## What to do
Copy out the lines below that hold the word "article".

[Collected data entries]
-----
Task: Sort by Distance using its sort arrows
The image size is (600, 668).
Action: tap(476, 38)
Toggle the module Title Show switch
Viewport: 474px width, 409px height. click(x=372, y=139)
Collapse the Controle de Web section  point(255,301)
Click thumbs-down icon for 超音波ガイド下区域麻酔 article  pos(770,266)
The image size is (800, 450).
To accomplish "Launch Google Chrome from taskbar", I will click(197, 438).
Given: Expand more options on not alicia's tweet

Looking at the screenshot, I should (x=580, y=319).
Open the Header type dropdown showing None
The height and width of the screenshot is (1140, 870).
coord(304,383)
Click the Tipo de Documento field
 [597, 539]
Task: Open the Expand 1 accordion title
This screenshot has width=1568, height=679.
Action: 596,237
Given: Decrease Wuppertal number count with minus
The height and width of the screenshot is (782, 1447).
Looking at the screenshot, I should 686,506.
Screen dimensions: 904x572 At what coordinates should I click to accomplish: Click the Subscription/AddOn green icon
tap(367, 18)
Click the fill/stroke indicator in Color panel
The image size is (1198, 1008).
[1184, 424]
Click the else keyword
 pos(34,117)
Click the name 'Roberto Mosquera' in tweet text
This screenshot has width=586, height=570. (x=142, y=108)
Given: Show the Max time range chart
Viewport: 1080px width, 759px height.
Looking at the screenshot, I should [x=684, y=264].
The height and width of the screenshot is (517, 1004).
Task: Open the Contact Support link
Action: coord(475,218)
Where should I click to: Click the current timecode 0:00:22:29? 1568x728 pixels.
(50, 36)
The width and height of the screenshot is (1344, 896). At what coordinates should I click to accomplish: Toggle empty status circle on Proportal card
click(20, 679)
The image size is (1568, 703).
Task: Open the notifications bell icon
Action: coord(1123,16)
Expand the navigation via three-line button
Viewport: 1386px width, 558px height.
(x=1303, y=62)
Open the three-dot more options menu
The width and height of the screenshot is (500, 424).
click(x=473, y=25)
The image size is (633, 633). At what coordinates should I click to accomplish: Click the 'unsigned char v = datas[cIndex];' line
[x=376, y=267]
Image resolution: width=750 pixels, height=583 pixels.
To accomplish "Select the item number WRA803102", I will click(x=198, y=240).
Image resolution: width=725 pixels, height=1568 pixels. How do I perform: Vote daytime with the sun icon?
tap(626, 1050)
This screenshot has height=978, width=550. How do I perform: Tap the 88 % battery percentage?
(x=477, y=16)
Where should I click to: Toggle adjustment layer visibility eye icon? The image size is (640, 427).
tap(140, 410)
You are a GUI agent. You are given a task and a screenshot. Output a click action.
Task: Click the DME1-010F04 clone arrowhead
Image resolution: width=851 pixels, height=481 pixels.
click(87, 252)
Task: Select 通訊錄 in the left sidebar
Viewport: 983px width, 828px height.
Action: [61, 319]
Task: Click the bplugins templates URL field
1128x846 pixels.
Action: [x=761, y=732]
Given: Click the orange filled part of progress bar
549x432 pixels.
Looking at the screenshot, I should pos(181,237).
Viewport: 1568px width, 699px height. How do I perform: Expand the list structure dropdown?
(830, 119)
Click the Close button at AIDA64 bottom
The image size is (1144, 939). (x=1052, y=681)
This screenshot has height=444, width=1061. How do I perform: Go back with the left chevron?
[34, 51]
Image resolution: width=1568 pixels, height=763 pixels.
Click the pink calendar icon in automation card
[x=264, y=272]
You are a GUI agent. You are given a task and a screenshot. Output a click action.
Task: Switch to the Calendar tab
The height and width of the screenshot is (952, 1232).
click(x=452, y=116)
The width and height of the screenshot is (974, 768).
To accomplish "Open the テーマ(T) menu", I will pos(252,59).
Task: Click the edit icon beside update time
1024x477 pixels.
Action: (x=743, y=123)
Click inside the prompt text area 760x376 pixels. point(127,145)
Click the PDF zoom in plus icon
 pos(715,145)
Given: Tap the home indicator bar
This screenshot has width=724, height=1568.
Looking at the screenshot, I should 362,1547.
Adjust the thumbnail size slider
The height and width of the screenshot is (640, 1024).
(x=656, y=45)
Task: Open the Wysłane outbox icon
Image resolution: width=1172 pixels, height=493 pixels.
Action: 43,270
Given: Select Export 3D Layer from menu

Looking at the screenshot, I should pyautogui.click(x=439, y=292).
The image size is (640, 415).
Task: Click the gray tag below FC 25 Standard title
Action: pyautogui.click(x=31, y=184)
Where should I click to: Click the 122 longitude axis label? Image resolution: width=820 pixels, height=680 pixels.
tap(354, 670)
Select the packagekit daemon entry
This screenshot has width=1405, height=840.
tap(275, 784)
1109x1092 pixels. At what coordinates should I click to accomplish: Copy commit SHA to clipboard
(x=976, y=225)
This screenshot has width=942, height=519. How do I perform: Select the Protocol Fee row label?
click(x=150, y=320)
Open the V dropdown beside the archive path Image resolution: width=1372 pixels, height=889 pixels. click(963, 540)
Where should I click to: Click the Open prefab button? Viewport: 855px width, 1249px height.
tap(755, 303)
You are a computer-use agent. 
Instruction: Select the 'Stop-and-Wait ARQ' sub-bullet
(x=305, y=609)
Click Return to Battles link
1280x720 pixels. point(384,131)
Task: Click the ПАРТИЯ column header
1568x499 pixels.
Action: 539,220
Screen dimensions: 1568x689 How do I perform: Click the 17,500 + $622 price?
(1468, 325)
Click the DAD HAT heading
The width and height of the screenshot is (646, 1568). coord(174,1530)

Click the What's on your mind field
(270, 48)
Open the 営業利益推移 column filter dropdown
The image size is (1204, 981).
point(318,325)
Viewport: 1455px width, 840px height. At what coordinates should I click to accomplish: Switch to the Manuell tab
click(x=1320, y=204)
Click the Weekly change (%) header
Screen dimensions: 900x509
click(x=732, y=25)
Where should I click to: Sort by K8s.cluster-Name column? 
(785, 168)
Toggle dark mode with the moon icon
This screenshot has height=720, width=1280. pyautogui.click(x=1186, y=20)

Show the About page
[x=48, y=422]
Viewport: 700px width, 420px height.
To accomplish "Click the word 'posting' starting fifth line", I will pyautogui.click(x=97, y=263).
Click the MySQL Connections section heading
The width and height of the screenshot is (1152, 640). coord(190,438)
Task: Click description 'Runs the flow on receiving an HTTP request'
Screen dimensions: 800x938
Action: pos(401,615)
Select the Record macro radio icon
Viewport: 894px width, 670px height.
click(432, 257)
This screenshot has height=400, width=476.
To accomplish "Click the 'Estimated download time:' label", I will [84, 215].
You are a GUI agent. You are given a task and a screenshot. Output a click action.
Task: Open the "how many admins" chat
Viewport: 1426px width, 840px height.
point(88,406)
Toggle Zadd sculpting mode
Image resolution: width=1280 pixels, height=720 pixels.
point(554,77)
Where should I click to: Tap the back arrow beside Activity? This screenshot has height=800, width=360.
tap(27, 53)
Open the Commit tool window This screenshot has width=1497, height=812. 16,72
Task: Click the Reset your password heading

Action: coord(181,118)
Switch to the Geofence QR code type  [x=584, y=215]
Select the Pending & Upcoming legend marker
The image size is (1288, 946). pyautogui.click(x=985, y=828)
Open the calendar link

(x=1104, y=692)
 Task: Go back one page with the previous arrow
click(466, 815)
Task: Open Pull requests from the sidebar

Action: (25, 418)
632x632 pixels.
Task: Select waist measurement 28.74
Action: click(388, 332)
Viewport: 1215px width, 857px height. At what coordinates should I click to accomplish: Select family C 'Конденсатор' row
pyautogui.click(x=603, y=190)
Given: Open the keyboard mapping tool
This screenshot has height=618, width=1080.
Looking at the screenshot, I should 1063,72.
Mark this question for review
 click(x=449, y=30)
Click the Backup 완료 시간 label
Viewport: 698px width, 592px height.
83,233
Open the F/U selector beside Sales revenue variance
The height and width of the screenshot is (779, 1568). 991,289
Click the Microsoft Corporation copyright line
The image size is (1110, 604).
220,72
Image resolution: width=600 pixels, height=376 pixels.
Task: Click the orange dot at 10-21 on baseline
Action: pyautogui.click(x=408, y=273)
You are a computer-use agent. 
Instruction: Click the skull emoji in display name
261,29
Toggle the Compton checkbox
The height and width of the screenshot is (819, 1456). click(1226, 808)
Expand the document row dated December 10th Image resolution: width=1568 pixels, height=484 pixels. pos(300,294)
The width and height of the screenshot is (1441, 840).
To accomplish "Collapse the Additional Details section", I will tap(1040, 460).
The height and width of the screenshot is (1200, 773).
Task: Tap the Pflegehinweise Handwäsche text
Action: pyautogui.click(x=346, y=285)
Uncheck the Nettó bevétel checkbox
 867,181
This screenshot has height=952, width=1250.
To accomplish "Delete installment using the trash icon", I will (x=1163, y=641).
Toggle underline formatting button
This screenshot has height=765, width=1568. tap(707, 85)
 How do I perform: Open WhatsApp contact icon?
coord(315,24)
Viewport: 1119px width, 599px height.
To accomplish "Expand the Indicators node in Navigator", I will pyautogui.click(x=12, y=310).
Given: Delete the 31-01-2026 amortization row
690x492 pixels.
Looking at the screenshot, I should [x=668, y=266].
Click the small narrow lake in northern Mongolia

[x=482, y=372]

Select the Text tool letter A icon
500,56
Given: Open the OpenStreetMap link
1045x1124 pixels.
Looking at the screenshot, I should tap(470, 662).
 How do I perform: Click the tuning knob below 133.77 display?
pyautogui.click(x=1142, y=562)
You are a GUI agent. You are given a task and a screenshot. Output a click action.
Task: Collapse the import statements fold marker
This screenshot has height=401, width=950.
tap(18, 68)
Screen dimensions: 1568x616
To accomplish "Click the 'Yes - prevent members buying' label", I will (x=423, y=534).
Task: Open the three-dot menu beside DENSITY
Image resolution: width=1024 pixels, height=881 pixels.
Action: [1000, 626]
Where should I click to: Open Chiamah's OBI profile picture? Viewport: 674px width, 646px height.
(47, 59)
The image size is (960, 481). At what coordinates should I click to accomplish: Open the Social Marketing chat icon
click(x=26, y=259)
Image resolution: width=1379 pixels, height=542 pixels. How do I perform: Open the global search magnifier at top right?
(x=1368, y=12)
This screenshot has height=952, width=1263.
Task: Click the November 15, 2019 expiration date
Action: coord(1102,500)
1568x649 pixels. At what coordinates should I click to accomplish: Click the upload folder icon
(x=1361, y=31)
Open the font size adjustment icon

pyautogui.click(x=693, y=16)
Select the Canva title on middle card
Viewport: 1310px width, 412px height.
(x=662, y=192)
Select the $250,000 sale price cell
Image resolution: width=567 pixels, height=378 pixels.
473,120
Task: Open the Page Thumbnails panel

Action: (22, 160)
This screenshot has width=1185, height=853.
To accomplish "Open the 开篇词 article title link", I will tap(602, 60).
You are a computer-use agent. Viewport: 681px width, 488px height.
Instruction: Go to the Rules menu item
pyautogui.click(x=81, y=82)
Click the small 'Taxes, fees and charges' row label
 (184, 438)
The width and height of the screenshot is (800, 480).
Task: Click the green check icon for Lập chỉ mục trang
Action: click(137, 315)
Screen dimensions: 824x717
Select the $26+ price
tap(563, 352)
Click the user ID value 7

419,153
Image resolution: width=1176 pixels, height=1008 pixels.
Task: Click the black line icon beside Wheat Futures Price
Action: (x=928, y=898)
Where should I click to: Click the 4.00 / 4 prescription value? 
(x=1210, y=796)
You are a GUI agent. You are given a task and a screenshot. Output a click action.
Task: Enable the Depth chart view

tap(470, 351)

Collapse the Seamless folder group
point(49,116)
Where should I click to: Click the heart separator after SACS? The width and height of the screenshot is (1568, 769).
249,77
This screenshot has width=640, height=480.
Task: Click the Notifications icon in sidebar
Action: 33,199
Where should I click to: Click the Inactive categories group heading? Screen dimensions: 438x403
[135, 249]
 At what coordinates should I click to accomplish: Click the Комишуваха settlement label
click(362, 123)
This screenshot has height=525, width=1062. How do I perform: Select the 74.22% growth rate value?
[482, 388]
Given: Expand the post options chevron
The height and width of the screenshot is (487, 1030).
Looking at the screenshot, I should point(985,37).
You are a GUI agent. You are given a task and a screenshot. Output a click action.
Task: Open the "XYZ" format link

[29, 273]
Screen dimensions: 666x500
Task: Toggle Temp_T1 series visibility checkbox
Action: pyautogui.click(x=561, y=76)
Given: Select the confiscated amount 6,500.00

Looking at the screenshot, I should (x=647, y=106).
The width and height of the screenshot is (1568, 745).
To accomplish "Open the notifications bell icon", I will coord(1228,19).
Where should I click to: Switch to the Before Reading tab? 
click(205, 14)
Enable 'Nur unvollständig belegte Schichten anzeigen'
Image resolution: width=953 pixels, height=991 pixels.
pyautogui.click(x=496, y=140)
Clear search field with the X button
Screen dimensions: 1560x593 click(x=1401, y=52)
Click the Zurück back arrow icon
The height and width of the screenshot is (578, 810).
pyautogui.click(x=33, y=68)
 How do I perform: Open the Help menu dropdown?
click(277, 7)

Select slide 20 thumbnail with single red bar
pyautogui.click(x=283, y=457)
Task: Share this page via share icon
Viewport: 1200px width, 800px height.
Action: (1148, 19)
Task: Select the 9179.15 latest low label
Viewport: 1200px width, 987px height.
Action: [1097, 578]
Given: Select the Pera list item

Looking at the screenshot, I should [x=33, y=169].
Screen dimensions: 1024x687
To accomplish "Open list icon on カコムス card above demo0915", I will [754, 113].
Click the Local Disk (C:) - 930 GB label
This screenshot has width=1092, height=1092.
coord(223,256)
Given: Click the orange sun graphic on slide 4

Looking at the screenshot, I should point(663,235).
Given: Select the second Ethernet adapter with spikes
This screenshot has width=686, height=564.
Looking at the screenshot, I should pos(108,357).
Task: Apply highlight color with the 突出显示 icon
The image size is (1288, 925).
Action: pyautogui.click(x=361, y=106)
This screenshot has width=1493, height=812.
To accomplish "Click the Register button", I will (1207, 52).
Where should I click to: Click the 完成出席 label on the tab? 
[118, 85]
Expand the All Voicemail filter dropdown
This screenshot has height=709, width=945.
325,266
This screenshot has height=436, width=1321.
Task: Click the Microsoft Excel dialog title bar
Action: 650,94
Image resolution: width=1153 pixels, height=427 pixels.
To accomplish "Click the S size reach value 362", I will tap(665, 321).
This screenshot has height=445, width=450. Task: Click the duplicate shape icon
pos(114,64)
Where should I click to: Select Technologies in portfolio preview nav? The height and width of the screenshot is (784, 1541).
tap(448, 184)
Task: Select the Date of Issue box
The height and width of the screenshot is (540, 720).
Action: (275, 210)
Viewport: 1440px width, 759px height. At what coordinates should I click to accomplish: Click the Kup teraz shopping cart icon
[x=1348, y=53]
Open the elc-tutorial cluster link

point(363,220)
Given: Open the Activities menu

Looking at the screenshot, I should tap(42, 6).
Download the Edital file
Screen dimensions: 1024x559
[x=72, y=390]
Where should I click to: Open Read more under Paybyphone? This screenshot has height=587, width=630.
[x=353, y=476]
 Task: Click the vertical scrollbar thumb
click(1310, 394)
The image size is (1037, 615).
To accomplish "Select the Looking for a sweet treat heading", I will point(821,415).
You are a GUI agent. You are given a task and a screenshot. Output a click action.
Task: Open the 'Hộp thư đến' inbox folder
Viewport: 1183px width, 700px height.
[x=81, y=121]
-----
## Solution to this problem
Click thumbs-down icon for 超音波ガイド下区域麻酔 article  pos(770,266)
To accomplish "Open the 开篇词 article title link", I will tap(602, 60).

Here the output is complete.